La ministre de l'Énergie, des Sciences, de la Technologie, de l'Environnement et du Changement climatique (MESTECC), Yeo Bee Yin, montre des déchets plastiques en provenance d'Australie avant leur renvoi dans le pays d'origine à Port Klang, à l'ouest de Kuala Lumpur, le 28 mai 2019. La ministre de l'Énergie, des Sciences, de la Technologie, de l'Environnement et du Changement climatique (MESTECC), Yeo Bee Yin, montre des déchets plastiques en provenance d'Australie avant leur renvoi dans le pays d'origine à Port Klang, à l'ouest de Kuala Lumpur, le 28 mai 2019. [Mohd RASFAN / AFP]

Refusant de devenir «la décharge du monde», la Malaisie a annoncé mardi qu'elle allait retourner des centaines de tonnes de déchets plastiques dans leurs pays d'origine, notamment en France et aux États-Unis.

Selon le Fonds mondial pour la nature (WWF), environ 300 millions de tonnes de plastique sont produites chaque année.
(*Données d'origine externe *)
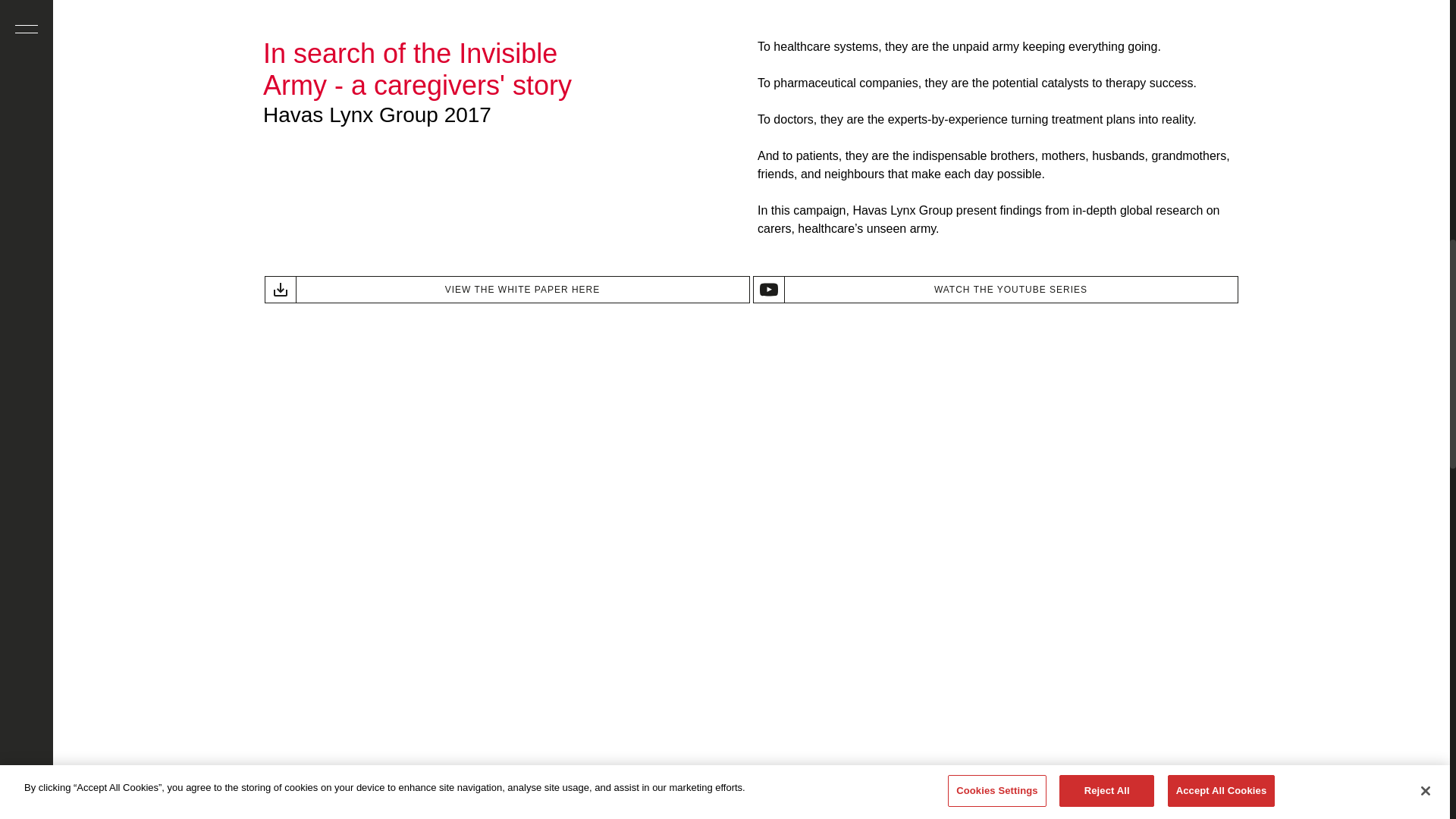
WATCH THE YOUTUBE SERIES (995, 289)
DOWNLOAD (506, 289)
VIEW THE WHITE PAPER HERE (506, 289)
WATCH (995, 289)
Given the description of an element on the screen output the (x, y) to click on. 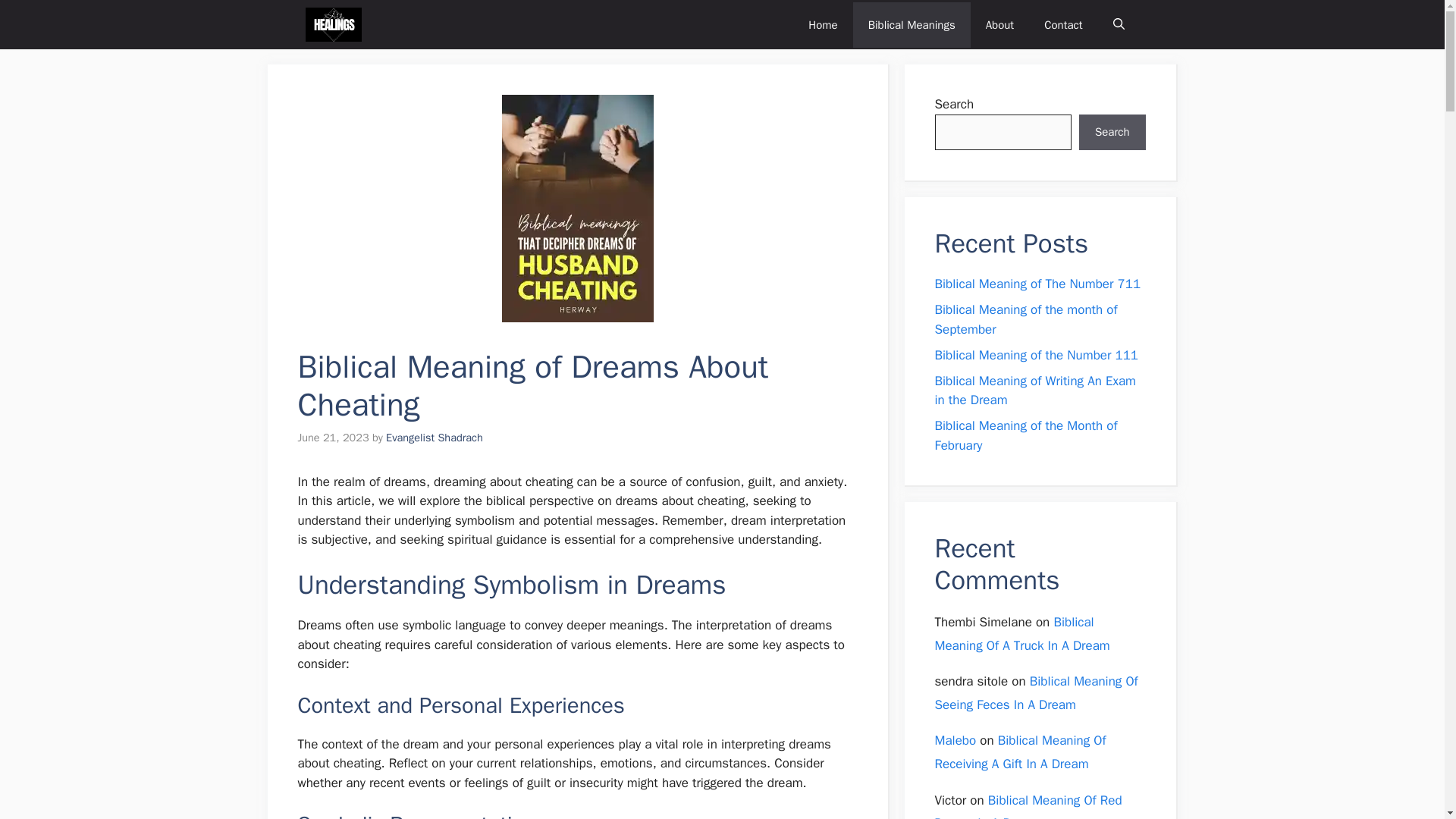
Biblical Meaning of Writing An Exam in the Dream (1034, 390)
Contact (1063, 23)
Biblical Meanings (912, 23)
Biblical Meaning Of Red Pepper In A Dream (1027, 805)
Malebo (954, 740)
View all posts by Evangelist Shadrach (434, 437)
Home (822, 23)
Biblical Meaning Of Seeing Feces In A Dream (1035, 692)
Search (1111, 131)
Biblical Meaning of the month of September (1025, 319)
About (1000, 23)
AllHealings.com (332, 24)
Biblical Meaning of the Number 111 (1036, 355)
Biblical Meaning Of Receiving A Gift In A Dream (1019, 752)
Biblical Meaning of the Month of February (1025, 435)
La plupart de ces déchets finissent dans des décharges ou dans les océans : une pollution ingérable pour la communauté internationale.

Plusieurs pays d'Asie du Sud-Est qui avaient remplacé la Chine, qui avait cessé d'accepter les déchets plastique, sont en train de renoncer.

«Nous exhortons les pays développés à cesser d'expédier leurs déchets dans notre pays», a déclaré la ministre malaisienne en charge de l'énergie, de l'environnement et des sciences Yeo Bee Yin. «Nous les retournerons sans pitié à leur pays d'origine», a-t-elle ajouté, après avoir inspecté plusieurs conteneurs remplis de déchets à Port Klang, le port le plus actif du pays.

Les importations de plastique par la Malaisie ont triplé depuis 2016. Le problème étant que les nombreuses usines de retraitement travaillent sans permis et n'ont que peu de respect pour la protection de l'environnement.

«La Malaisie ne sera pas la décharge du monde»

Yeo Bee Yin a promis de sévir contre les importations illégales et les usines sans agrément, en qualifiant de «traîtres» les Malaisiens impliqués dans cette activité. «La Malaisie ne sera pas la décharge du monde», a-t-elle dit. «Nous ne nous laisserons pas intimider par les pays développés.»

Quatorze pays sont concernés par ces retours, parmi lesquels les États-Unis, le Japon, la France, le Canada, l'Australie ou encore la Grande-Bretagne.

Le ministère a également indiqué que 450 tonnes de déchets plastiques contaminés présents dans dix conteneurs provenant d'Australie, du Bangladesh, du Canada, de Chine, du Japon, d'Arabie saoudite et des Etats-Unis seraient renvoyées.

«Ces conteneurs sont remplis de déchets plastiques contaminés, destinés à des usines de traitement qui ne possèdent pas la technologie nécessaire pour les recycler d'une manière respectueuse de l'environnement», a dénoncé le ministère.